When dealing with objects, geometry doesn’t really care about any of this. A line is a line is a line. Two intersecting lines intersect at some angle. If we want to talk about that angle, it’s probably most convenient to orient the grid so the origin is at the vertex and one of the lines is along the x-axis. Geometers even give this a name: Standard position (Heineman’s Plane Trigonometry with Tables, 4th ed , p. 7). If we don’t like how the grid is positioned with regards to the objects, we reposition the grid, not the objects. Algebra speaks of “function families”, but geometry has the option of speaking in terms of functions being moved around and stretched on the grid, or the grid being moved around and stretched under the object.
When statisticians recalibrate the grid to better show particular aspects of data, they’re accused of manipulating the data. And typically, that’s exactly what they’re doing. With statistics, it’s important to know not just how data relates to itself, but also how it relates to some benchmark. Moving the benchmarks changes the meaning of the data.
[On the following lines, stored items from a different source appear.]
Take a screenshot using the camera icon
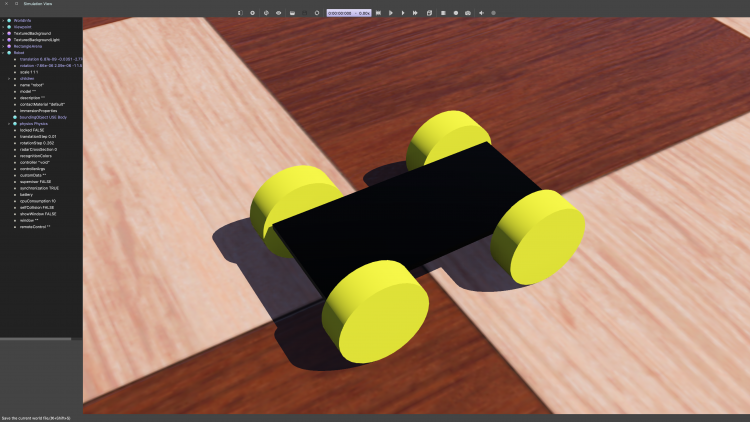750x422 pixels. click(468, 13)
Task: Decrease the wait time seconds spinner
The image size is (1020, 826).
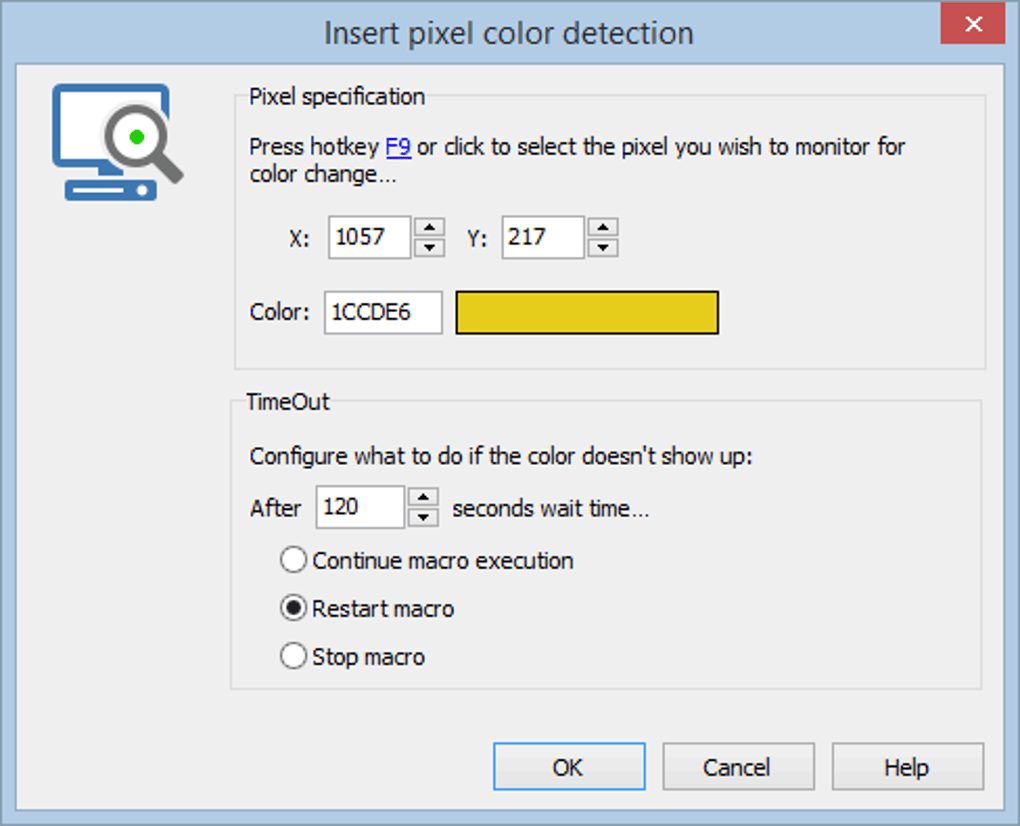Action: [423, 517]
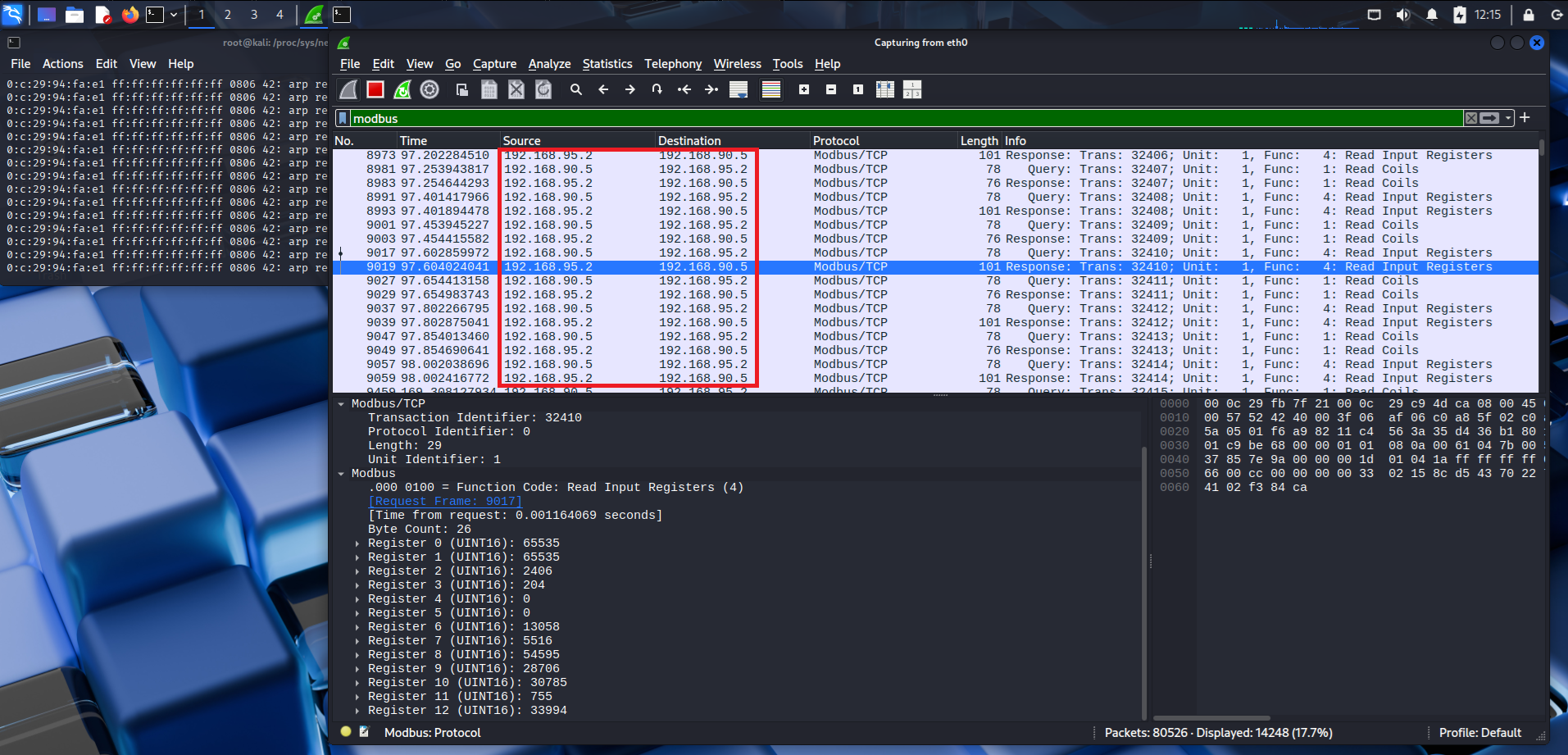Image resolution: width=1568 pixels, height=755 pixels.
Task: Collapse the Modbus/TCP tree section
Action: (x=341, y=404)
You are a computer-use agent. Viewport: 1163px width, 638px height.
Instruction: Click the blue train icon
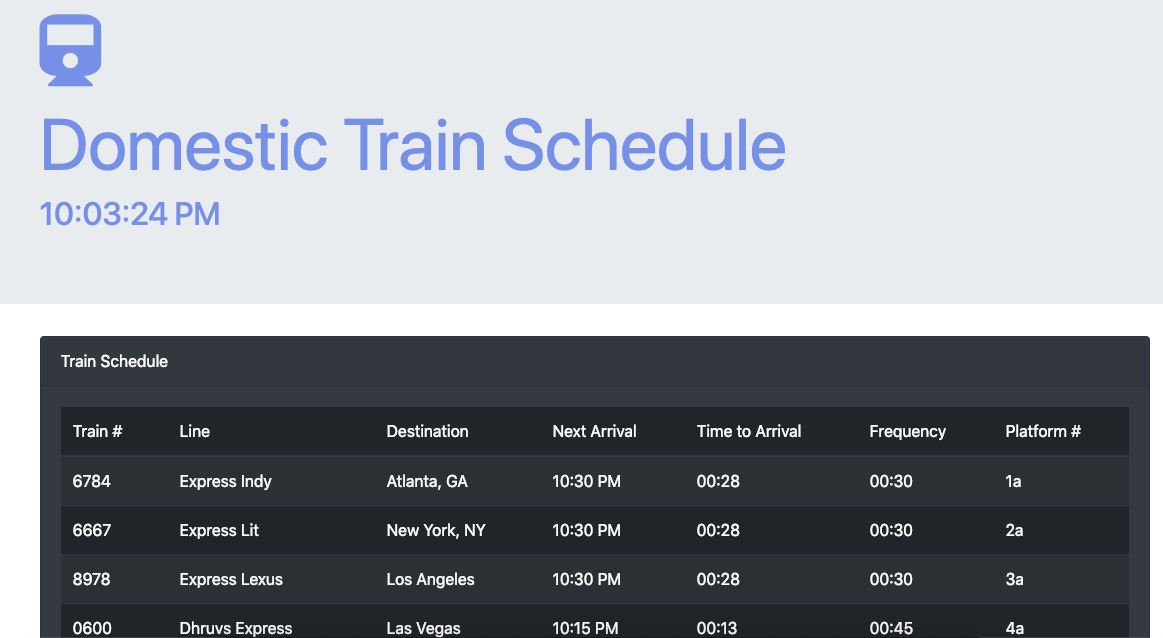[70, 50]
Humans already have a tendency to place too much emphasis on arbitrary locations on a number line. Midnight is where it is for fairly arbitrary reasons (and time zones have arbitrary lines), and the slicing of a day into 24 hours of 60 minutes of 60 seconds is due to the peccadilloes of a long-dead culture, but people give specific time a lot of meaning. And, again, pure geometry doesn’t really care that much about any of this. The location and orientation of a line only becomes important when we then want to use algebra to describe it.
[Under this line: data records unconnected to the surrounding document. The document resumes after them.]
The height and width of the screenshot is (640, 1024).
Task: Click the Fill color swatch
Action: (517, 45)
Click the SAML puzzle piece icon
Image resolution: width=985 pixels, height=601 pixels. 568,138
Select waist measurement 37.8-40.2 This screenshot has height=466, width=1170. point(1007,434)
So on the one hand, I can see an exercise like Pomegraphit being used to emphasize that we choose grid models that are most ideal for the data, not the other way around. That’s a very important detail in geometry, as well as in statistics. The difference is that, in statistics, the arbitrariness is in the meaning of the axes, while in geometry, the arbitrariness is in their location. (Scale can be arbitrary in both, while algebra tends not to care that much about absolute scale at all.)
On the other hand, I am hesitant to further reinforce the notion that the grid’s orientation is meaningful throughout mathematics: It isn’t. I want to help students improve their ability to liberty this bias in geometry (and its application in carpentry, architecture, computer graphics, cartography, and so on). If I were to use a lesson such as Pomegraphit, which I might, I would want to find a way to reinforce that we can rotate the grid without changing the underlying data.
Thank you for sharing your thoughts on this. My lens has most often been the “Algebra” view and this has prompted me to think about the other views. I especially like your concluding suggestion.